La récente officialisation de la Confédération des États du Sahel (CES) par les régimes militaires du Burkina Faso, du Mali et du Niger, lors de leur premier sommet à Niamey, marque un tournant majeur dans la géopolitique de l’Afrique de l’Ouest. Cette décision, qui entérine leur alliance, scelle également une rupture définitive avec la Communauté économique des États de l’Afrique de l’Ouest (CEDEAO).
Depuis les coups d’État successifs qui ont porté les militaires au pouvoir dans ces trois pays, les relations avec la CEDEAO se sont progressivement détériorées. Les dirigeants de la CES accusent la CEDEAO d’être instrumentalisée par la France, l’ancienne puissance coloniale, et de ne pas servir les intérêts des peuples sahéliens. Cette perception a été exacerbée par les lourdes sanctions économiques imposées par la CEDEAO après le coup d’État au Niger en juillet 2023, et la menace d’une intervention militaire pour rétablir le président déchu, Mohamed Bazoum.
La création de la CES vise à établir une intégration plus poussée entre le Burkina Faso, le Mali et le Niger. Les chefs d’État de ces pays ont adopté un traité instituant cette confédération, soulignant la volonté de construire une communauté souveraine des peuples, éloignée de la mainmise des puissances étrangères. Cette nouvelle structure entend mutualiser les moyens dans des secteurs stratégiques tels que l’agriculture, l’eau, l’énergie, et les transports, et renforcer l’usage des langues locales dans les médias.
La CES doit maintenant faire face à plusieurs défis, tant internes qu’externes. Sur le plan sécuritaire, la lutte contre les groupes jihadistes reste une priorité, d’où la formation d’une force commune en mars dernier. Sur le plan économique et social, la confédération prévoit la création d’une banque d’investissement et d’un fonds de stabilisation pour soutenir le développement régional.
Diplomatiquement, la CES devra naviguer dans un environnement complexe, marqué par des relations tendues avec la CEDEAO et une nécessaire coordination avec d’autres acteurs régionaux et internationaux.
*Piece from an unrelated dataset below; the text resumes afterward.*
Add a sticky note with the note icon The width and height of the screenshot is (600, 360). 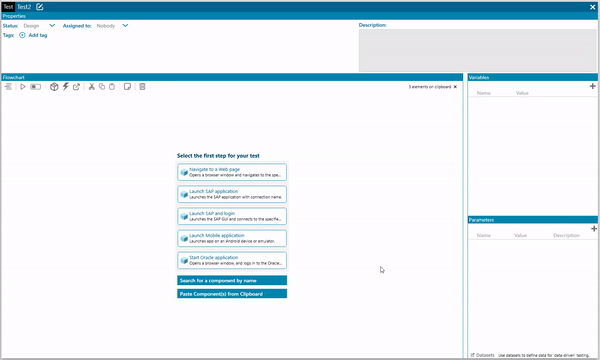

Le sommet de la CEDEAO prévu à Abuja, où les rapports avec la CES seront discutés, sera un test crucial pour évaluer la réponse de la communauté ouest-africaine à cette nouvelle configuration.
La création de la Confédération des États du Sahel symbolise une rupture irrévocable avec la CEDEAO et ouvre la voie à une nouvelle ère de coopération régionale entre le Burkina Faso, le Mali et le Niger. Si cette initiative représente une tentative audacieuse de redéfinir les relations géopolitiques en Afrique de l’Ouest, son succès dépendra de la capacité des trois pays à surmonter les nombreux défis sécuritaires, économiques et diplomatiques qui se profilent à l’horizon.